> Problem to solve
Retype each record shown below, leaving every character as it is.

# # # #

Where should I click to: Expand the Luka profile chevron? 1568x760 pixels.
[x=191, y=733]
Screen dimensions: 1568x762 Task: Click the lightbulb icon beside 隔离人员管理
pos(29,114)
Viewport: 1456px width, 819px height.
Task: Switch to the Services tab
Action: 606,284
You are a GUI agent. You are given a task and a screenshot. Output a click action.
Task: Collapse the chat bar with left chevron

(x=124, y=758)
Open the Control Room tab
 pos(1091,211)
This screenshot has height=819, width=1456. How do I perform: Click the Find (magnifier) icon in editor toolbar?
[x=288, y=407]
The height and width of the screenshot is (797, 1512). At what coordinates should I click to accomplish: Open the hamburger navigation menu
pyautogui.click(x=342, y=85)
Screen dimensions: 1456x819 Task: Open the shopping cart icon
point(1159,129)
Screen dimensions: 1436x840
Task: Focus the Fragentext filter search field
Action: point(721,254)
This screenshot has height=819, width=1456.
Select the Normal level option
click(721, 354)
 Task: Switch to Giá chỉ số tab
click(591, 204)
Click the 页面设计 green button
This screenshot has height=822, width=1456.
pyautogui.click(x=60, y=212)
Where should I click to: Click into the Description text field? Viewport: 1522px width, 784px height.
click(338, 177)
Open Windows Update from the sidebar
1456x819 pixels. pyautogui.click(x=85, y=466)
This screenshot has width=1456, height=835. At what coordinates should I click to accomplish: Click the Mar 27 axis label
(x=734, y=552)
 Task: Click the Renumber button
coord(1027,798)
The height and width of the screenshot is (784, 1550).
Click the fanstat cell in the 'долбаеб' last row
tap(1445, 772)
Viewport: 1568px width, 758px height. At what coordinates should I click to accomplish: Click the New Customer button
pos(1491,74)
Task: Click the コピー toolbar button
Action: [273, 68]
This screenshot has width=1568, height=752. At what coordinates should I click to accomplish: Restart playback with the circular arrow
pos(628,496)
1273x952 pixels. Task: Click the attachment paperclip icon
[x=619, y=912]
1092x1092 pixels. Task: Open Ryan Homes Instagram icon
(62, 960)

# # # #

> Answer area
Where should I click to: Expand the Luka profile chevron? 1568x760 pixels.
[x=191, y=733]
Screen dimensions: 1568x762 Task: Click the lightbulb icon beside 隔离人员管理
pos(29,114)
Viewport: 1456px width, 819px height.
Task: Switch to the Services tab
Action: 606,284
You are a GUI agent. You are given a task and a screenshot. Output a click action.
Task: Collapse the chat bar with left chevron

(x=124, y=758)
Open the Control Room tab
 pos(1091,211)
This screenshot has height=819, width=1456. How do I perform: Click the Find (magnifier) icon in editor toolbar?
[x=288, y=407]
The height and width of the screenshot is (797, 1512). At what coordinates should I click to accomplish: Open the hamburger navigation menu
pyautogui.click(x=342, y=85)
Screen dimensions: 1456x819 Task: Open the shopping cart icon
point(1159,129)
Screen dimensions: 1436x840
Task: Focus the Fragentext filter search field
Action: point(721,254)
This screenshot has height=819, width=1456.
Select the Normal level option
click(721, 354)
 Task: Switch to Giá chỉ số tab
click(591, 204)
Click the 页面设计 green button
This screenshot has height=822, width=1456.
pyautogui.click(x=60, y=212)
Where should I click to: Click into the Description text field? Viewport: 1522px width, 784px height.
click(338, 177)
Open Windows Update from the sidebar
1456x819 pixels. pyautogui.click(x=85, y=466)
This screenshot has width=1456, height=835. At what coordinates should I click to accomplish: Click the Mar 27 axis label
(x=734, y=552)
 Task: Click the Renumber button
coord(1027,798)
The height and width of the screenshot is (784, 1550).
Click the fanstat cell in the 'долбаеб' last row
tap(1445, 772)
Viewport: 1568px width, 758px height. At what coordinates should I click to accomplish: Click the New Customer button
pos(1491,74)
Task: Click the コピー toolbar button
Action: [273, 68]
This screenshot has width=1568, height=752. At what coordinates should I click to accomplish: Restart playback with the circular arrow
pos(628,496)
1273x952 pixels. Task: Click the attachment paperclip icon
[x=619, y=912]
1092x1092 pixels. Task: Open Ryan Homes Instagram icon
(62, 960)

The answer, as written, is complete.